ぼくは顔をあげた。そこにはいつもと変わらない、でもやっぱり、どこかちょっぴり違うような……そうだ、ちょっぴり寂しそうな、そんなマスターが笑いかけてくる。
「……お別れなんだ」
マスターの優しい声。
でも、へんだ。なにか違うじゃないか。
なにか、心臓のあたりが、ざわざわするような。
「ごめんな……でも、次は、もっと、うまくやるから」
次? 次って、なんだ?
『ざわざわ』が、喉の中を這いあがって、頭の方でもやもやしている。 マスターは何を言っているんだろう。どうして悲しそうな顔をしているの?
ことん、と僕の足元に置かれたのは、まだ新しい、それでも少し傷の入った、赤と白のモンスターボール……ぼくがマスターをマスターと呼ぶために、とても大切なもの。

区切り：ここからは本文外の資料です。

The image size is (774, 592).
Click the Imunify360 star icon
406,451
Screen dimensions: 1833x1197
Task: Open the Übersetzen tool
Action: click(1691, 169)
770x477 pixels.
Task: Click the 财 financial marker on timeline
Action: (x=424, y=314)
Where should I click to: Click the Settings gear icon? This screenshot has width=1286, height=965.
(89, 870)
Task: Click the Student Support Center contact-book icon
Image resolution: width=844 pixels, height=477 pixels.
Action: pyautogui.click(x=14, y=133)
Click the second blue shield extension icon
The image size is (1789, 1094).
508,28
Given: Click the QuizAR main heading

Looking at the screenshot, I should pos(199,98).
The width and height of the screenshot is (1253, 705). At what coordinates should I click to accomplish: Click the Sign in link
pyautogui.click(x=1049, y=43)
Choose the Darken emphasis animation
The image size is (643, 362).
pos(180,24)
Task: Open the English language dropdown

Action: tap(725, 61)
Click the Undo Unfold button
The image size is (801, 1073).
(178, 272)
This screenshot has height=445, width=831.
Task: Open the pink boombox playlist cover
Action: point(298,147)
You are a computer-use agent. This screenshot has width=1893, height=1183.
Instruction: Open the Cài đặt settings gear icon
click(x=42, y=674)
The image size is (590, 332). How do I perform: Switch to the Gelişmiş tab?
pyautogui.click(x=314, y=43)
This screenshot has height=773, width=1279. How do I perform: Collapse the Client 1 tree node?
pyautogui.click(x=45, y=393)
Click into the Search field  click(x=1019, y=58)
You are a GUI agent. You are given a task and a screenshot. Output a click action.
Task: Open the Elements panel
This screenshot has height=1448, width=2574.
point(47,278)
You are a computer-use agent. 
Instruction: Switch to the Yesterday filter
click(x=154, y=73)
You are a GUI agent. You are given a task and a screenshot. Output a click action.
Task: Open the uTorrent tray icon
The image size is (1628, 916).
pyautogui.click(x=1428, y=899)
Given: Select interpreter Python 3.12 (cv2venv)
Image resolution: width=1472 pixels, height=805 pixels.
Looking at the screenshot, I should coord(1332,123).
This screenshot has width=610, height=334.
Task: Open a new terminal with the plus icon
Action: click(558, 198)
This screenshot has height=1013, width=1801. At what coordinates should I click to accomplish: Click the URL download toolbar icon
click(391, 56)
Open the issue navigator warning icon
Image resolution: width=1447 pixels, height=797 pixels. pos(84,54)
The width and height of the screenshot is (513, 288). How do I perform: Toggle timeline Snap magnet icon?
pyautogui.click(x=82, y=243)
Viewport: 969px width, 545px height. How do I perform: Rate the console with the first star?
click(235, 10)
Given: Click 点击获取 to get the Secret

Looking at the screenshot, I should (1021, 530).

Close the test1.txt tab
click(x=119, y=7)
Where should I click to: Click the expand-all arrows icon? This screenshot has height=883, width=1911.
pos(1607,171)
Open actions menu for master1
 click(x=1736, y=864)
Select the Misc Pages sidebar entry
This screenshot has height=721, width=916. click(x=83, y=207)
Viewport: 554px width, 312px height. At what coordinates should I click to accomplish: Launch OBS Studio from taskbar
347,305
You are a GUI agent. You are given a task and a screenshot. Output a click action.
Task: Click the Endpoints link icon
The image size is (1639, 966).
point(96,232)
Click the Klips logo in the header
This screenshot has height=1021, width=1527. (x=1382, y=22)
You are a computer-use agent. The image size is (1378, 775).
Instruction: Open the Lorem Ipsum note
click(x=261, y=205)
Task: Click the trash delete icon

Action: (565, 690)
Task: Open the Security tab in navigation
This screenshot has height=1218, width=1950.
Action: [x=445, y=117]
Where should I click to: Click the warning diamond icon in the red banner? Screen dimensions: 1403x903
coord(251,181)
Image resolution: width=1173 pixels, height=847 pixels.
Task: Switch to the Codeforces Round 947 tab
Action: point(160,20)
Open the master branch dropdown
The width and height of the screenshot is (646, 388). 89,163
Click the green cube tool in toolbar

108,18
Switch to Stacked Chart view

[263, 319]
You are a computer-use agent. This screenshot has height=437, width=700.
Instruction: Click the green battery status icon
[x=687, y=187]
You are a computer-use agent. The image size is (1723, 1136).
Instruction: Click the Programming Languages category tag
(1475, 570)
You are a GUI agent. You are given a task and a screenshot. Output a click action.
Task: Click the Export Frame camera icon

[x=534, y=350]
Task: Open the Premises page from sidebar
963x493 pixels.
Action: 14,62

マスターが背を向ける。そよ風が吹きぬけて、さわさわと草むらが鳴く。
ぼくはやっと理解した。あぁそうだ、ぼくは捨てられるんだ。
大好きな背中が遠ざかっていく。ぼくとボールはここにある。
ぼくはただぼんやりと、大好きな人を見つめている。
やっとの思いで固い殻を破ったその日に、ぼくはボールにつめられて、どこか小さな町へと運ばれて、そこでマスターに出会った。
ぼくらはすぐに旅に出た。たくさんのビッパやムックルを倒して、ぼくは火を吹くことを覚えた。苦手なイシツブテからはいつだって一緒に逃げだした。何度か挑戦して、ついにジムリーダーを倒したときは、ぼくらは抱き合って喜んだ。
もっと強くなって、たくさんの技を覚えて、いつか進化して、どんな敵だって、マスターの前に立ちふさがるなら、このぼくが焼き払ってやるんだって、決めたばかりなのに。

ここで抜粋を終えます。